Given request ::
Copy the rows verbatim, beginning at the line that contains "Image resolution: width=166, height=868." and stopping after the line that contains "丝袜制服 (172, 112)". Include both of those lines and omit the pictures.

================

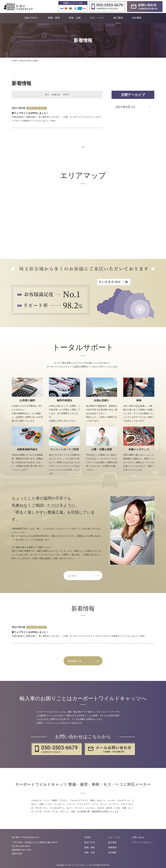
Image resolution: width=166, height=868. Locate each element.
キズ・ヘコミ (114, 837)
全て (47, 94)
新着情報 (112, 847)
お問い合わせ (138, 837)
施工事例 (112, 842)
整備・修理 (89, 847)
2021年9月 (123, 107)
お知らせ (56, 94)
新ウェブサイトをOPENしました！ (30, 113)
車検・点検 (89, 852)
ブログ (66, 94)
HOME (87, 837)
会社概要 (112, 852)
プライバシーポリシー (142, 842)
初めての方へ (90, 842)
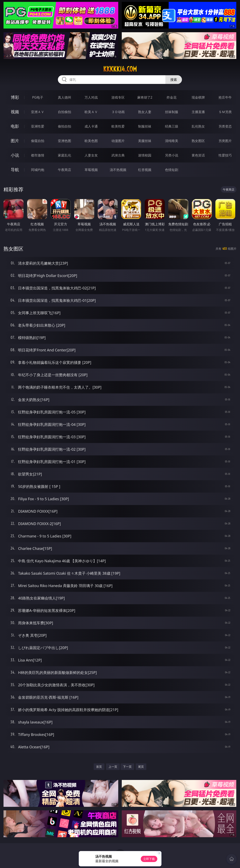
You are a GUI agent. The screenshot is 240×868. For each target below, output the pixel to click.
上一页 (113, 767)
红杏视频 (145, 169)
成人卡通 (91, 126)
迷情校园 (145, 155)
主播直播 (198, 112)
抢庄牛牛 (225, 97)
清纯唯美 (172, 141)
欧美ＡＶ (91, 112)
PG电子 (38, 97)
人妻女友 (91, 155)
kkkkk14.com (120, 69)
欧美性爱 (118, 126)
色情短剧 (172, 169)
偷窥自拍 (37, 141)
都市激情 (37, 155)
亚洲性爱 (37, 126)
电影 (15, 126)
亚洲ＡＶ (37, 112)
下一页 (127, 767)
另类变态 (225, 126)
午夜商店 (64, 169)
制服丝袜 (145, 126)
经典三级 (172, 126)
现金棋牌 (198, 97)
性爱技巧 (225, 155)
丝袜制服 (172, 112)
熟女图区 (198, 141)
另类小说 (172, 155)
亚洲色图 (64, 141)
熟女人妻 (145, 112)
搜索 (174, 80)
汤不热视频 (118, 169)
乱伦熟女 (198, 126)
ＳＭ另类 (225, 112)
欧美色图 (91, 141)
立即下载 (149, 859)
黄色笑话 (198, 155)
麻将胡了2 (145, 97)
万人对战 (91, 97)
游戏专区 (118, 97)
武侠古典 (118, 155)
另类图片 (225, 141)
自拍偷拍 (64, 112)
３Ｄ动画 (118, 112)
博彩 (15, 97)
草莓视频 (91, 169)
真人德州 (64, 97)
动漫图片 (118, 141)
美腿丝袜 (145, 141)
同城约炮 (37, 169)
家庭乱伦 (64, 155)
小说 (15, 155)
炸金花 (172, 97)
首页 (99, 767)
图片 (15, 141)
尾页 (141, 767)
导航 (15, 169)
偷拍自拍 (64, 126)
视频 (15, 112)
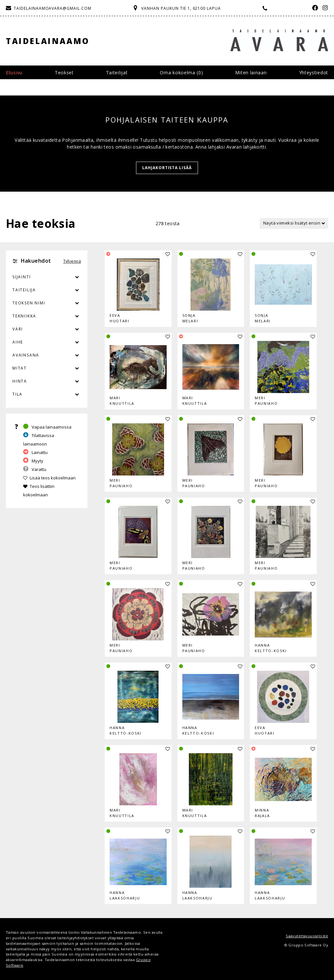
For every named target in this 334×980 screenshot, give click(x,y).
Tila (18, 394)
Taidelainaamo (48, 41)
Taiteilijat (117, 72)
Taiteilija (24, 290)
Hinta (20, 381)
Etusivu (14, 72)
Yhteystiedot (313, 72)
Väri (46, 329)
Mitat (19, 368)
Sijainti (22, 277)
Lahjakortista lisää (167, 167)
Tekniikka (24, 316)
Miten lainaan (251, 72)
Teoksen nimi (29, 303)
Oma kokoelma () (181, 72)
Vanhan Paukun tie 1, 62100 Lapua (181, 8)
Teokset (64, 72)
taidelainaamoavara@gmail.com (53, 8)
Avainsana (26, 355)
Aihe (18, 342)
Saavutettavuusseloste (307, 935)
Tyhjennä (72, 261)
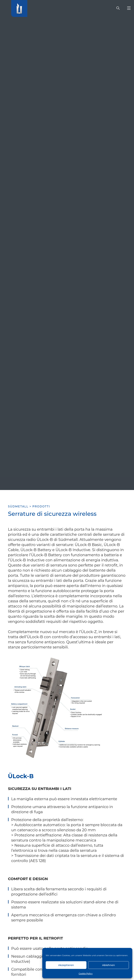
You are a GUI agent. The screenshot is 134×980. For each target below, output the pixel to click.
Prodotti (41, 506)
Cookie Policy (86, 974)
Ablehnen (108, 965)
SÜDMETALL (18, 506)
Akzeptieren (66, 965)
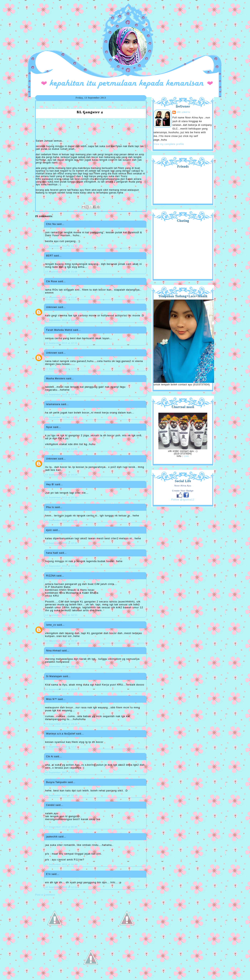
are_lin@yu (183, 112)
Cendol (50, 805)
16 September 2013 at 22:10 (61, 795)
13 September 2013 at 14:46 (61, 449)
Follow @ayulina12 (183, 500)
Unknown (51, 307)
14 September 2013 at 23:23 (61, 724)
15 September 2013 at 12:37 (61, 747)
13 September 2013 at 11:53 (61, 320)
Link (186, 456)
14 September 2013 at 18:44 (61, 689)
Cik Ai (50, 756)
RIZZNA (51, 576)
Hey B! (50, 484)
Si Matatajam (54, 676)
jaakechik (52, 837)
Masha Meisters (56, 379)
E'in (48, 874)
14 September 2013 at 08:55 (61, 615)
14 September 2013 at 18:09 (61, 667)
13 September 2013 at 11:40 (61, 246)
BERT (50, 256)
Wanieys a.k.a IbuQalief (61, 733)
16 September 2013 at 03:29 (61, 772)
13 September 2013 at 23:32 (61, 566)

================

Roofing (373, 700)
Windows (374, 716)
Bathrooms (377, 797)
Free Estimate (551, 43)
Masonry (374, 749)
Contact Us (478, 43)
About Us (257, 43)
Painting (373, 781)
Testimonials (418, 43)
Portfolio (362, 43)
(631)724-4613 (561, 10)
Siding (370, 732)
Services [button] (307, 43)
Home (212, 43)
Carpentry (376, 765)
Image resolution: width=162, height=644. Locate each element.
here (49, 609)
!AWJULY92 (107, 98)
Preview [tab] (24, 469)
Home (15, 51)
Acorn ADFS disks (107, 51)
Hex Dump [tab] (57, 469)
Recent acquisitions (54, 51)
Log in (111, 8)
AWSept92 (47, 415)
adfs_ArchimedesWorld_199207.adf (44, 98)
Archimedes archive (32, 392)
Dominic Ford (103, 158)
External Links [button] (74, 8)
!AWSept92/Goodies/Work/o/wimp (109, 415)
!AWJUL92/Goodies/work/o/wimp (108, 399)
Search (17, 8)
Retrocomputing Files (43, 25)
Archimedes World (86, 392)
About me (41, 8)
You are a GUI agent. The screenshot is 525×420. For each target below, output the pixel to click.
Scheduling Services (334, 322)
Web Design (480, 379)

================

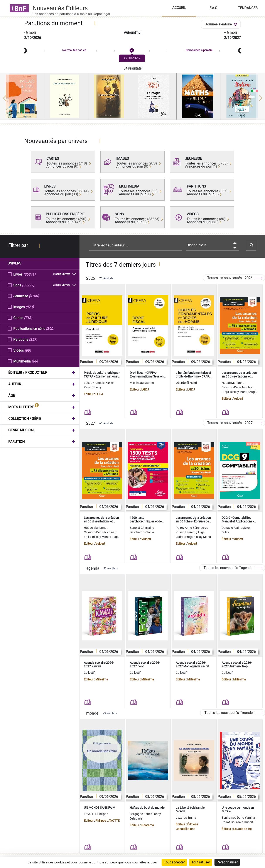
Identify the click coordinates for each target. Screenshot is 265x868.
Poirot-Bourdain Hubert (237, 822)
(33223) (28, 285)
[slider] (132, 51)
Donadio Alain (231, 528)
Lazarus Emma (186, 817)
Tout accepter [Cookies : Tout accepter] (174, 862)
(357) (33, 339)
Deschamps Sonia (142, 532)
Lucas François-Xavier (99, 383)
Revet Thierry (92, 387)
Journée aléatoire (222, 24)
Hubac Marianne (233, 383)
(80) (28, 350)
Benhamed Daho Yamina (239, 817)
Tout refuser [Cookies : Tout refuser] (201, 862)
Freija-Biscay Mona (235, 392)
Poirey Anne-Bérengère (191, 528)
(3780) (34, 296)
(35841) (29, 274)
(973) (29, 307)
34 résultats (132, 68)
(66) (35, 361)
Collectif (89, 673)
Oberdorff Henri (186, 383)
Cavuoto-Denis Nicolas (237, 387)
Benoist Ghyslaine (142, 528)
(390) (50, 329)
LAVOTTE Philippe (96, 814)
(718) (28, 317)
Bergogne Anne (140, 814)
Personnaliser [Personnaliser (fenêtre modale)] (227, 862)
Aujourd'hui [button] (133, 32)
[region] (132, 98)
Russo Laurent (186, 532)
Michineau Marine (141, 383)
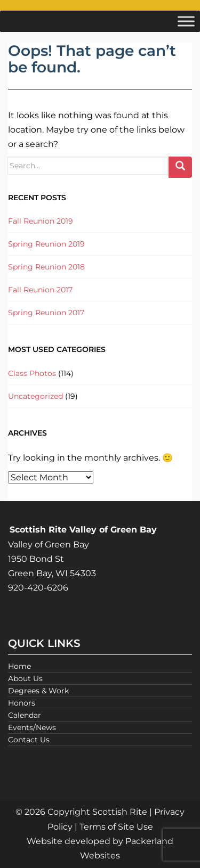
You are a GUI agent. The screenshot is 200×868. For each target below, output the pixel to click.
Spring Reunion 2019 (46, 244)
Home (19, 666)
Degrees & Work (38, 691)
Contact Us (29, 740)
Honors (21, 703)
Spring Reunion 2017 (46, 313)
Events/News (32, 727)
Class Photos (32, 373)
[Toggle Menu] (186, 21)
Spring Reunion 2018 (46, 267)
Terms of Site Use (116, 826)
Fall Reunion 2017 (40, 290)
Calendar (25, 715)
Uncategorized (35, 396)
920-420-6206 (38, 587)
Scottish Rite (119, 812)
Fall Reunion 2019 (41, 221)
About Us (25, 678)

================

Worked solution ::
Image resolution: width=166, height=868. Locate each element.
キズ・ヘコミ (114, 837)
全て (47, 94)
新着情報 (112, 847)
お問い合わせ (138, 837)
施工事例 (112, 842)
整備・修理 (89, 847)
2021年9月 (123, 107)
お知らせ (56, 94)
新ウェブサイトをOPENしました！ (30, 113)
車検・点検 (89, 852)
ブログ (66, 94)
HOME (87, 837)
会社概要 (112, 852)
プライバシーポリシー (142, 842)
初めての方へ (90, 842)
You are a GUI agent. The screenshot is 240×868. For each target below, output the pixel to click.
上一页 (113, 767)
红杏视频 (145, 169)
成人卡通 (91, 126)
迷情校园 (145, 155)
主播直播 (198, 112)
抢庄牛牛 (225, 97)
清纯唯美 (172, 141)
欧美ＡＶ (91, 112)
PG电子 (38, 97)
人妻女友 (91, 155)
kkkkk14.com (120, 69)
欧美性爱 (118, 126)
色情短剧 (172, 169)
偷窥自拍 (37, 141)
都市激情 (37, 155)
亚洲性爱 (37, 126)
电影 (15, 126)
亚洲ＡＶ (37, 112)
下一页 (127, 767)
另类变态 (225, 126)
午夜商店 (64, 169)
制服丝袜 (145, 126)
经典三级 (172, 126)
现金棋牌 (198, 97)
性爱技巧 (225, 155)
丝袜制服 (172, 112)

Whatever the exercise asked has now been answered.